So, where do we go from here? The odds of getting to the bottom of issues, revealing facts, disseminating truth, holding those in power accountable, telling all sides of a story, uncovering the unwanted and untold stories, and countering the myths, lies, and agendas of the status quo sometimes seem insurmountable. But people have always felt this way and have somehow risen above.

“I became a journalist because I did not want to rely on newspapers for information.” ― Christopher Hitchens

You don’t trust Google? Use Bing or another search engine. You don’t want to be spied on online? Use a VPN. You want to write anonymously? Use the Tor browser. You don’t want to be doxed? Fess up to all those skeletons in your closet so malicious hackers wield little to no power over you. Hey, maybe get into podcasting, which is currently free from government regulation. Stay vigilant and creative, and keep knocking the establishment from atop their thrones.
***
Exercise 1
Why does the passage about independent journalism recommend owning up to the skeletons in your closet? Answer in one to three sentences.
Exercise 2
Decide whether each statement agrees with the passage about independent journalism, and support each yes or no with the deciding words quoted from it: (a) The passage recommends the Tor browser for writing anonymously. (b) The passage describes podcasting as tightly regulated by the government. (c) The passage claims that feeling the odds are insurmountable is something new.
Exercise 3
Carry on the passage about independent journalism from its final sentence.
The lines after this point have no connection to the passage about independent journalism.

Provided data
***
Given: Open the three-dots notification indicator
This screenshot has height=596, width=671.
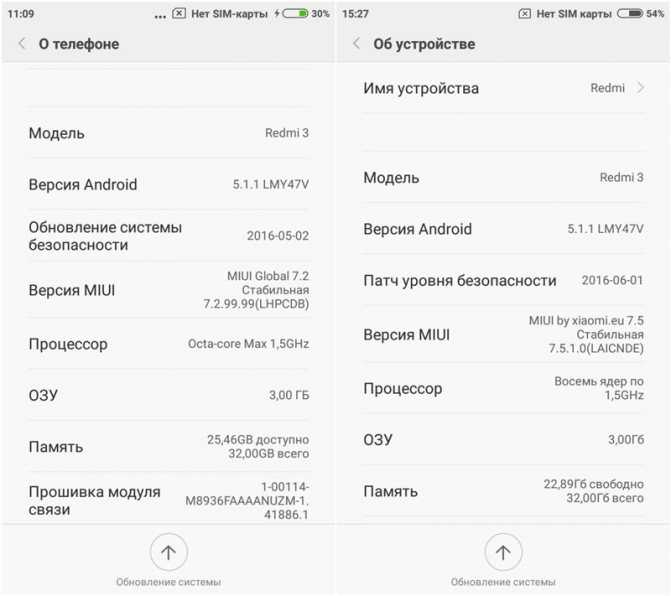Looking at the screenshot, I should tap(160, 16).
***
Answer 1
It recommends this as protection against being doxed. If you admit those skeletons yourself, malicious hackers have little to no power over you.

Answer 2
(a) Yes: "You want to write anonymously? Use the Tor browser."
(b) No: "maybe get into podcasting, which is currently free from government regulation."
(c) No: "But people have always felt this way and have somehow risen above."

Answer 3
As a news consumer, take advantage of the alternative media that is filling the void left by the dinosaurs. Don’t elevate “professionals” to a level that they typically don’t merit. Never accept the standard line without question. Don’t depend on any news outlet as a single source for information. Do your own homework. Use diverse sources. And think for yourself. Dissent.

Even Zimdars advised readers of her fake-news list to “read it closely, feel free to disagree, and, in the spirit of media literacy, do your own research.” This is both simple and revolutionary, because it gets us in touch with our radical roots and gets our head in the game in modern terms. True resistance has never been easier. And more importantly, it’s absolutely necessary.